(Dataset entries)
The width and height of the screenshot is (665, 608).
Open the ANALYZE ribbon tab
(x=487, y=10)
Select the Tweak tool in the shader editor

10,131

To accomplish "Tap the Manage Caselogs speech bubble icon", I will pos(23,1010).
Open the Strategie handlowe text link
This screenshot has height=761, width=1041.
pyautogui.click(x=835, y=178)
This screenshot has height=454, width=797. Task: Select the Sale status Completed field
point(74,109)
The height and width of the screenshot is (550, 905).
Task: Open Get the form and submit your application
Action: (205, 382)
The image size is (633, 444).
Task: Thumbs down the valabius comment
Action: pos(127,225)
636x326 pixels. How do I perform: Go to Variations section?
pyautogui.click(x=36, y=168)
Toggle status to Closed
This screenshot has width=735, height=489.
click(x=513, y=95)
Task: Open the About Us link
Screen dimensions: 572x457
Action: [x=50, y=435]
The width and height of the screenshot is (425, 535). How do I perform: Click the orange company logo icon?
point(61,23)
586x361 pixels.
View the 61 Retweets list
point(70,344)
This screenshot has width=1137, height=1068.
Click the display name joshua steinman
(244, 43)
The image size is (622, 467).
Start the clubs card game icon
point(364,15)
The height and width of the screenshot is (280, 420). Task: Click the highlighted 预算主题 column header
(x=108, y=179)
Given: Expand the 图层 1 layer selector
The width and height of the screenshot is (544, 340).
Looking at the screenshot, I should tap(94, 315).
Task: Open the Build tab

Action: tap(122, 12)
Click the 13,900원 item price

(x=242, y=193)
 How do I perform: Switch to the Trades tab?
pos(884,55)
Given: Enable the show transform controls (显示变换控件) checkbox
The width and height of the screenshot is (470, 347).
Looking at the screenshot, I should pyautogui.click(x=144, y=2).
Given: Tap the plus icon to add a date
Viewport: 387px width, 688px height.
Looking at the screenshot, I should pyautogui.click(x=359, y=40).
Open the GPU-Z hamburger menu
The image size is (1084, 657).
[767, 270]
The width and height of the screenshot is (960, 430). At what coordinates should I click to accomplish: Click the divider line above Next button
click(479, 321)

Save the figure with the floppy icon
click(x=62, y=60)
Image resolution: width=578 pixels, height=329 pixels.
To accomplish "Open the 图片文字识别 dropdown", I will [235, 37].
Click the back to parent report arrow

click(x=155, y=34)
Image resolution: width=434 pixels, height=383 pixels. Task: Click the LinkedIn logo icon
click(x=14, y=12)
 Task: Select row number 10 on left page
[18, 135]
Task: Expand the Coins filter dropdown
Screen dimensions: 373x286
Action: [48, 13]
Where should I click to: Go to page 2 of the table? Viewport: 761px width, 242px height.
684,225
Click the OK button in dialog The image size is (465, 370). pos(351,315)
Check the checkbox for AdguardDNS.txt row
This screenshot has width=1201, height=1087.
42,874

[Exercise prompt] Which lines in the records above hold the string "Expand"? Copy each of them.

[Response for this exercise]
Given: Expand the 图层 1 layer selector
Task: Expand the Coins filter dropdown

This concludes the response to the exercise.